If you were to list nurseries that have influenced the way we garden, Marchants Hardy Plants would surely warrant mention. Selling a range of unfussy, unusual perennials – notably grasses – it helped pioneer a continental style of planting adopted, and adapted, by many UK gardeners.

The nursery’s garden is the perfect shop window, fitting splendidly in the leafy South Downs setting. Structural, often wave-cut hornbeam hedges divide up the space, across which a dizzying array of mostly perennials weave and flow; fiery Helenium and Rudbeckia promenade with pastel asters, Phlox or inky-blue Agapanthus, while upright Atriplex hortensis var. rubra (purple orache) and Verbena hastata rise beside softly lush persicarias, all softened by swaying grasses such as Pennisetum, Miscanthus and Ampelodesmos.

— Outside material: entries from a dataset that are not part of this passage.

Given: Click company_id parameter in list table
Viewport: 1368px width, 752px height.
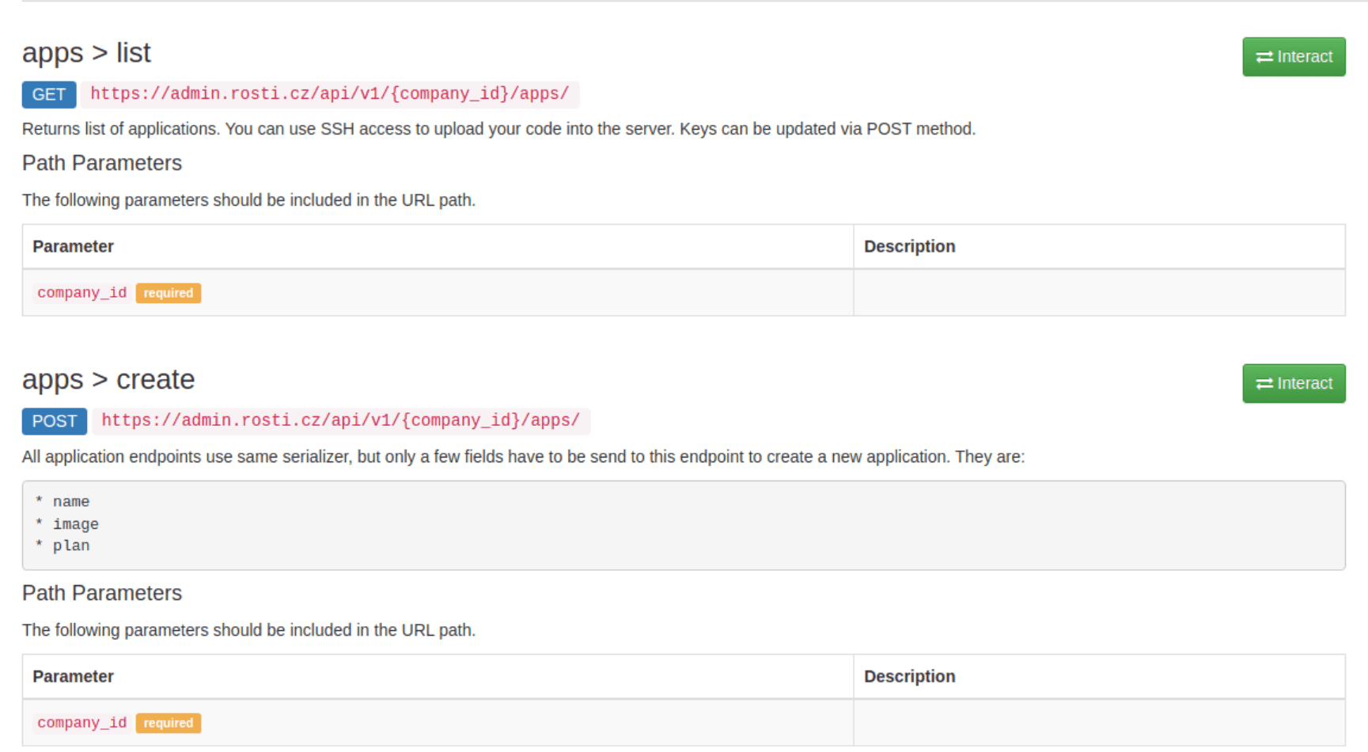Looking at the screenshot, I should click(x=82, y=293).
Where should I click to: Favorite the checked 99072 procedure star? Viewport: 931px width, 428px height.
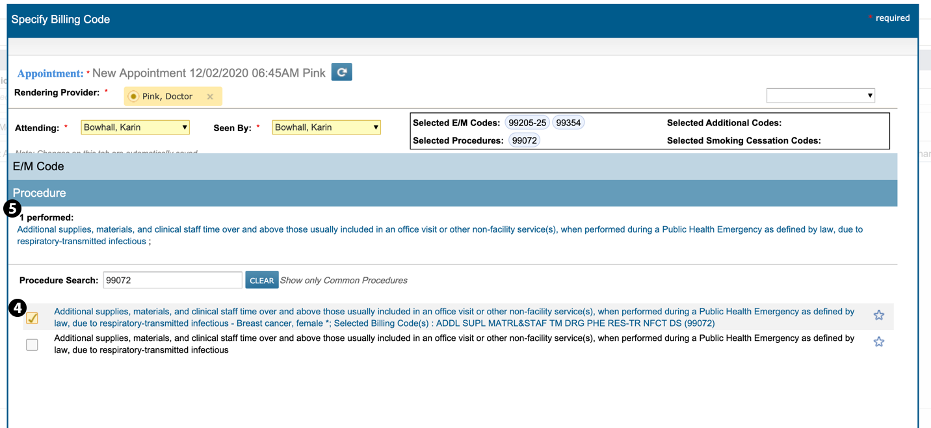point(878,316)
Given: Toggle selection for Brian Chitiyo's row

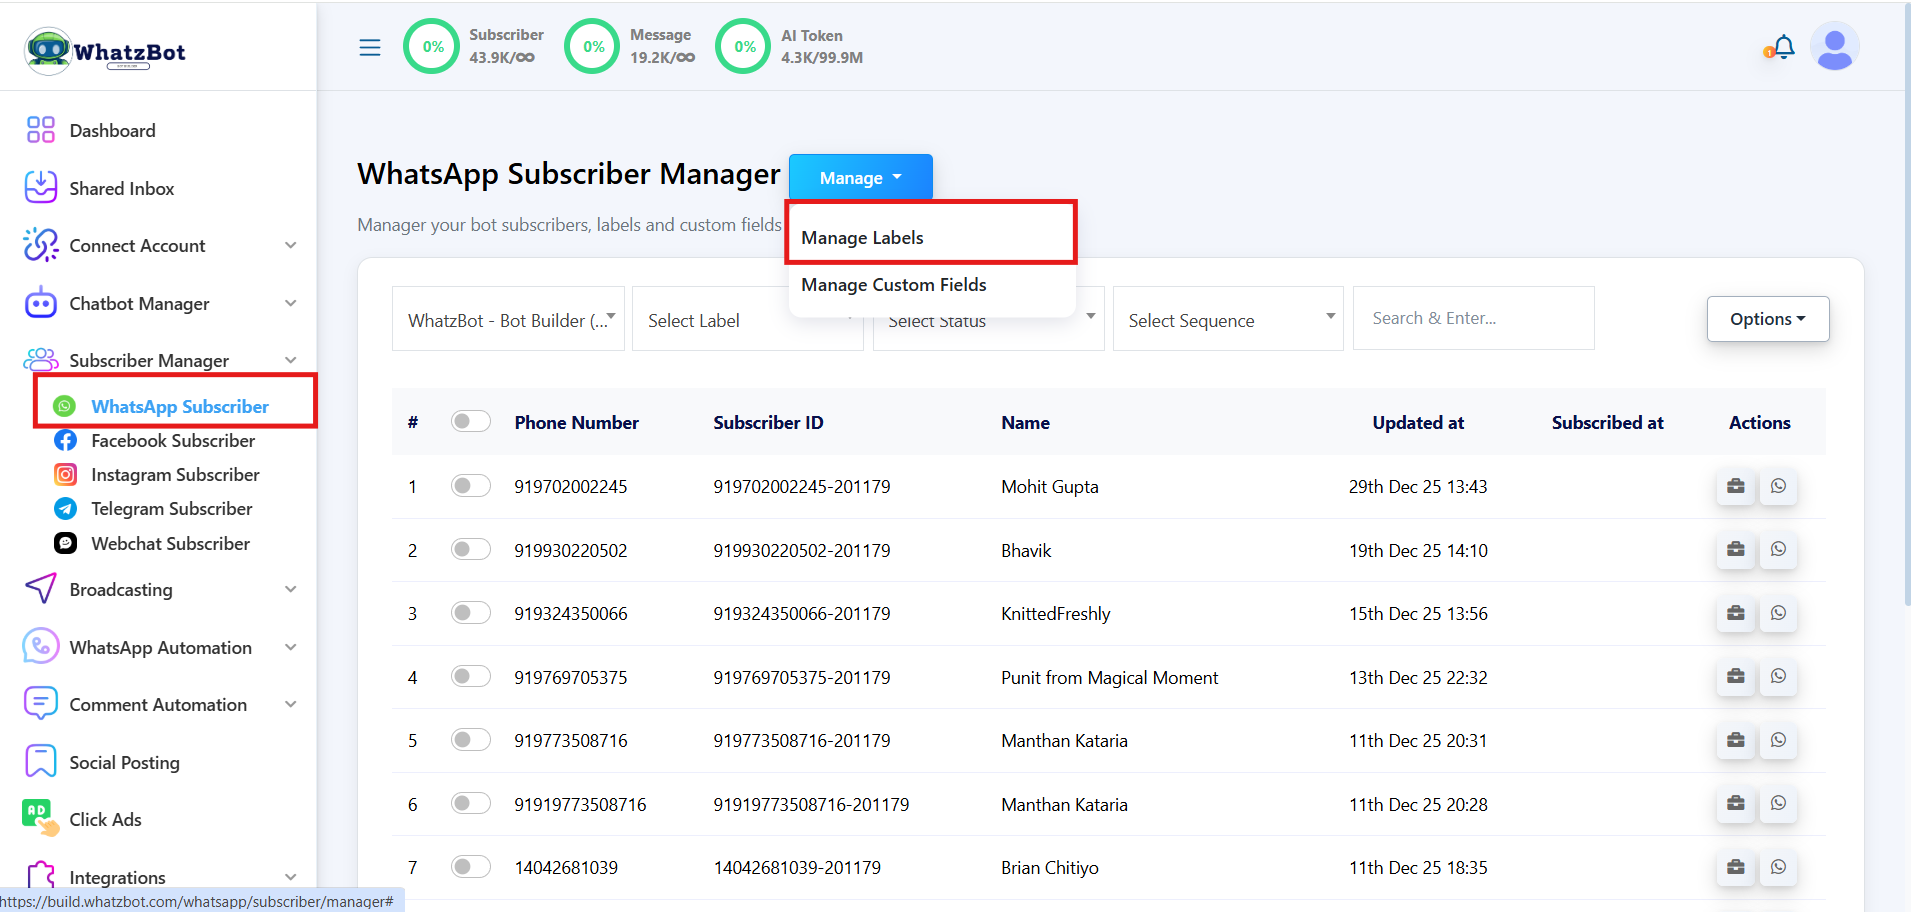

Founder Graham Gough trained at the Guildhall School of Music and Drama in London, but in 1982, after a transformative visit to Sissinghurst Castle garden, took a job with ‘hellebore queen’ Elizabeth Strangman at Washfield Nursery in Kent. In 1997, he and wife Lucy Goffin established Marchants on a sloping two-and-a-half-acre site in Laughton, not far from Lewes. He started work on a garden beside the small sales area, planting mostly sun-loving perennials that would thrive in the heavy clay soil, combined in a style influenced by the developing European perennial movement (it was via friendships made with growers across the continent that many plants were obtained).

Graham also started raising his own selections, notably of Hylotelephium (such as H. ‘Marchants Best Red’) and Agapanthus. Marchants went from strength to strength, selling quality stock all raised on-site, attracting plant fanatics and garden designers looking for a relaxed, natural look.